Figure 1 A distributed fusion model for radar and infrared sensors.

2.1.2 Residual network

In some tasks, deeper neural networks can extract higher-level features and perform excellently. However, too deep networks may cause the notorious problem of vanishing or exploding gradients and degrade the accuracy. To solve these problems, He et al. proposed a residual network composed of a series of residual blocks (He et al., 2016a). Figure 2A shows the original residual module, which can be expressed as (He et al., 2016b).

FIGURE 2

Figure 2 Three different residual units: (A) Original residual unit; (B) Conv residual unit; (C) Improved residual unit.

\begin{array}{l} \begin{matrix} y_{l} = h (x_{l}) + ℱ (x_{l}, W_{l}) \\ x_{l + 1} = f (y_{l}) \end{matrix} & (1) \end{array}

where x_l and x_l+1 are the input and output in the l-th layer, and ℱ is the residual function. f is a ReLU (Nair and Hinton, 2010) function. The residual block contains two parts: identity mapping and residual mapping. The left part of Figure 2A is the identity mapping, and the right part of Figure 2A is the residual part expressed as ℱ(x_l, W_l), which usually contains 2 or 3 convolutional layers. In many cases, the dimensions of input x_l and output x_l+1 are discrepant, so it is necessary to employ a 1×1 convolution operation to maintain the dimension in input and output consistent, whose schematic diagram is shown in Figure 2B, which can be expressed as (He et al., 2016b).

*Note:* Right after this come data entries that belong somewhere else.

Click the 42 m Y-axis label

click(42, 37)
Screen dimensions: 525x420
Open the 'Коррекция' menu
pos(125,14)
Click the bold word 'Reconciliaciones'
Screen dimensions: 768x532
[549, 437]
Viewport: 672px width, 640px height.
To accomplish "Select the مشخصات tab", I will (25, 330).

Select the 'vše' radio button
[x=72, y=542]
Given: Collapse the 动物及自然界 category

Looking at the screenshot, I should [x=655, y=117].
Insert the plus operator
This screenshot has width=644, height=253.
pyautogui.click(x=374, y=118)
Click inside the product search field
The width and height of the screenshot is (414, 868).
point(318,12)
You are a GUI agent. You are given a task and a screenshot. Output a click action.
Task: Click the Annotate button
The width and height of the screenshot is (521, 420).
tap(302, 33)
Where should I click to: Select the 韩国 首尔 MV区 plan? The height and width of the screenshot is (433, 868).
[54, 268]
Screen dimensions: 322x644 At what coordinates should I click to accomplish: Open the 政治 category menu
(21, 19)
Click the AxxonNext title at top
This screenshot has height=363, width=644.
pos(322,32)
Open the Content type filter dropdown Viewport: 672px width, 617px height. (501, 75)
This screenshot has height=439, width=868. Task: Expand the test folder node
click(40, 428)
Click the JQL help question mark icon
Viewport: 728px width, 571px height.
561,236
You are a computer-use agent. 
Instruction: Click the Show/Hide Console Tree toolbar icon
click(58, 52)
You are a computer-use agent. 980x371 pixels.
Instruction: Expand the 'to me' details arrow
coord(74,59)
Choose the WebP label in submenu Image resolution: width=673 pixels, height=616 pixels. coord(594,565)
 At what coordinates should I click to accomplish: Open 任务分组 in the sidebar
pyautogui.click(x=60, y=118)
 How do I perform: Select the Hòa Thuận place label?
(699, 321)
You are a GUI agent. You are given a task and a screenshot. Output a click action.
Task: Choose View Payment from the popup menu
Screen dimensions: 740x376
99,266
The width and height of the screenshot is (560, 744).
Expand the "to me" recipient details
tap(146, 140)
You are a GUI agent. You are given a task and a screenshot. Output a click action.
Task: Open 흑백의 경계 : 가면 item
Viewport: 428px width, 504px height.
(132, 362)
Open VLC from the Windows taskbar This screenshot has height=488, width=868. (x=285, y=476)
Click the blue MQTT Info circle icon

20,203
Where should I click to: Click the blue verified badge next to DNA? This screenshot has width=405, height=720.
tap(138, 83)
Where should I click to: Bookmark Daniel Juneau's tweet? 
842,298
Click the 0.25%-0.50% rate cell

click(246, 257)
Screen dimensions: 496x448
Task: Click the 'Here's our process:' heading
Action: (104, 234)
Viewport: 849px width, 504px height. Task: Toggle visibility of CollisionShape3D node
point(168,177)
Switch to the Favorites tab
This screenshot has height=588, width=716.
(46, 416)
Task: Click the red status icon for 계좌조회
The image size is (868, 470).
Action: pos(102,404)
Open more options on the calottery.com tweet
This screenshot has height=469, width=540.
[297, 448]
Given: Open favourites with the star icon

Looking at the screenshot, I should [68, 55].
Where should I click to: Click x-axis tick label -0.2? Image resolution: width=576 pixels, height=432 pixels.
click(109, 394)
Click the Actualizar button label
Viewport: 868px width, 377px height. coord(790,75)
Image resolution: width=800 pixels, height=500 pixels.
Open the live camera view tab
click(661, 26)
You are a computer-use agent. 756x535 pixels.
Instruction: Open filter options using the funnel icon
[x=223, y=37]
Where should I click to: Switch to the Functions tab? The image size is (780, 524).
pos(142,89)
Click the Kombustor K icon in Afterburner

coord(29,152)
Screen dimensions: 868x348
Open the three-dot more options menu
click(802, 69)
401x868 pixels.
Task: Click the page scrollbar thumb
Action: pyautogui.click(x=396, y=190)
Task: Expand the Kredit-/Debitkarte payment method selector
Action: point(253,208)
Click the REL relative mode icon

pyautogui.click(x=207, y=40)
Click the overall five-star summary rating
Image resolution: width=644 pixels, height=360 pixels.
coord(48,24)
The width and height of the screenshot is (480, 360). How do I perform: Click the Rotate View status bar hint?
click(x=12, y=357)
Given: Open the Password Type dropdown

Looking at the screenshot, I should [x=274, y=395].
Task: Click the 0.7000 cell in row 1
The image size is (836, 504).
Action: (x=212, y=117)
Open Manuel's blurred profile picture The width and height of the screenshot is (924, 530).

\begin{array}{l} \begin{matrix} x_{l + 1} = h (x_{l}) + ℱ (x_{l}, W_{l}) \\ h (x_{l}) = W_{l}^{'} x_{l} \end{matrix} & (2) \end{array}

where h(x_l) is the identity skip connection and $W_{l}^{'}$ is the 1×1 convolution kernel.

The residual network can be formulated as (He et al., 2016b)

\begin{array}{l} x_{L} = x_{l} + \sum_{i = l}^{L - 1} ℱ (x_{i}, W_{i}) & (3) \end{array}

for any deeper block L and any shallower block l. The formula 3 indicates the feature x_L in any deeper residual block L which can be represented as the feature x_l in any shallower block l add the residual function, which leads to nice backward propagation properties that the gradient of layers will not vanish even when the weights are arbitrarily small (He et al., 2016b). Moreover, experiments with the various usages of activation function were carried out in (He et al., 2016b). The order of the activation function in the network will affect the performance of the residual network. The structure of the improved residual unit shown in Figure 2C has the best performance. In this structure, the batch normalization (BN) and ReLU activation function are placed before the convolution layer, and the activation function after addition is moved to the residual part.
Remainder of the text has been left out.